At a time when the resilience of the people of this nation is being tested as a consequence of domestic challenges and global adversities, Barbadians can be proud of the fact that they have been exercising discipline and fortitude when it is warranted and matters most. This speaks volumes to who we are as a people. It is a demonstration of the character of our people, who by their actions are prepared to uplift our national motto of ‘Pride and Industry.’
For the Congress of Trade Unions and Staff Associations of Barbados (CTUSAB), the significance of the political independence of the nation is embedded in the human, civil and workers’ rights which its citizens enjoy, and the embracing of the democratic practices, principles and ideals which characterize our system of governance.
The celebration of this island’s 54th anniversary of independence, would be incomplete if there was not a recognition of the struggles for the freedoms which Barbadians now enjoy.
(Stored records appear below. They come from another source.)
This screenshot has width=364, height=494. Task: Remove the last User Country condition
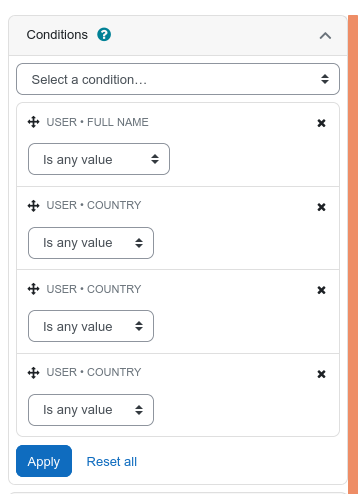[x=321, y=374]
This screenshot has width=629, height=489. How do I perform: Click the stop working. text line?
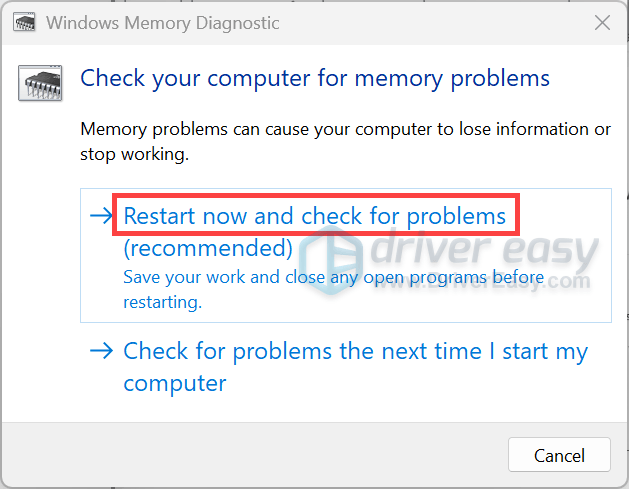tap(134, 154)
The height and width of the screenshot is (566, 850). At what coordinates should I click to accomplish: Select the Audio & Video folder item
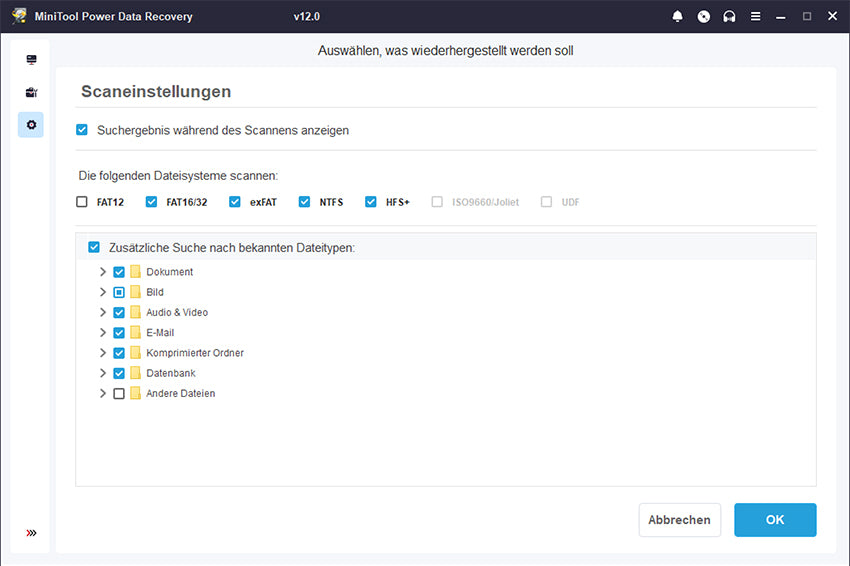tap(176, 313)
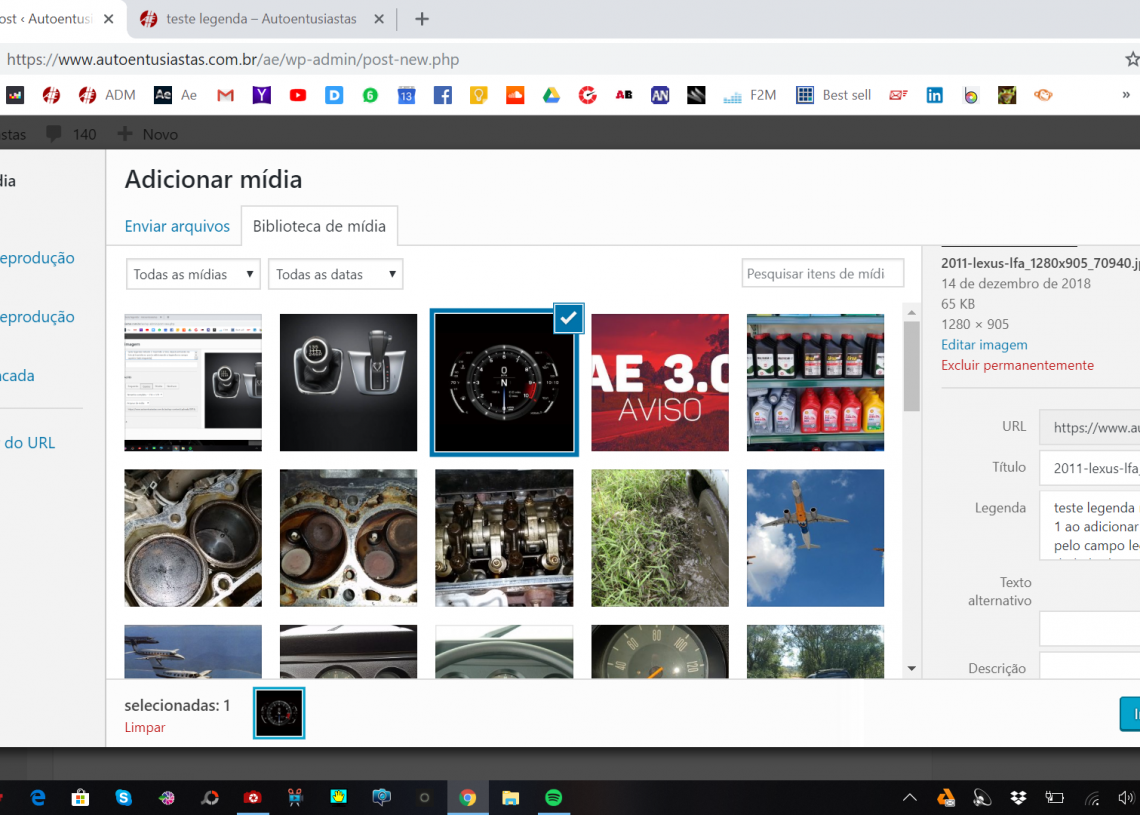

History teaches that these have emerged from the social upheaval which was experienced throughout the Caribbean in the 1930’s. It was the voice and struggles of the poor, impoverished and disenfranchised working-class people, that combined to bring about the needed social, economic and political changes.
For people of colour, the granting of universal adult suffrage was a significant achievement. In 1951 when the first General Elections were held, Barbadians were afforded the opportunity to exercise the right to vote.
Today, we must remind Barbadians that the granting of universal adult suffrage is not only a privilege but a right to be exercised. Moreover, it must be seen a hallmark of our democracy which must be celebrated and preserved.
As the nation continues to advance as an independent nation, Barbadians are cautioned not to take their constitutional rights and civil liberties for granted. As a people we must remain vigilant, if only for the purpose of ensuring that these are not in any way altered, or manipulated. We must demand that our political and civil society leaders respect the practice of democracy, the right to freedom of speech, freedom of choice, freedom of association and freedom of religious tolerance.
As Barbados celebrates its political independence, it is important that the contribution of the labour movement to this achievement is highlighted. It is a fact that the struggle for adult suffrage started with the organization of labour after the workers’ insurrection of the 1930’s.
It was with the establishment of the trade union movement in Barbados in 1945, that the fight for the right to vote was eventually intensified and won. In the post-independence era, the labour movement of Barbados has continued unabated in working to safeguard and protect workers’ rights, promote human rights, civil rights and liberties.
Let us as a people acknowledge the continued role of the Labour movement as a watch dog and change agent in an independent Barbados.
As we go forward, it is for working class people to remain united under the umbrella of labour, and to do so as the “strict guardians of our heritage and firm craftsmen of our fate.”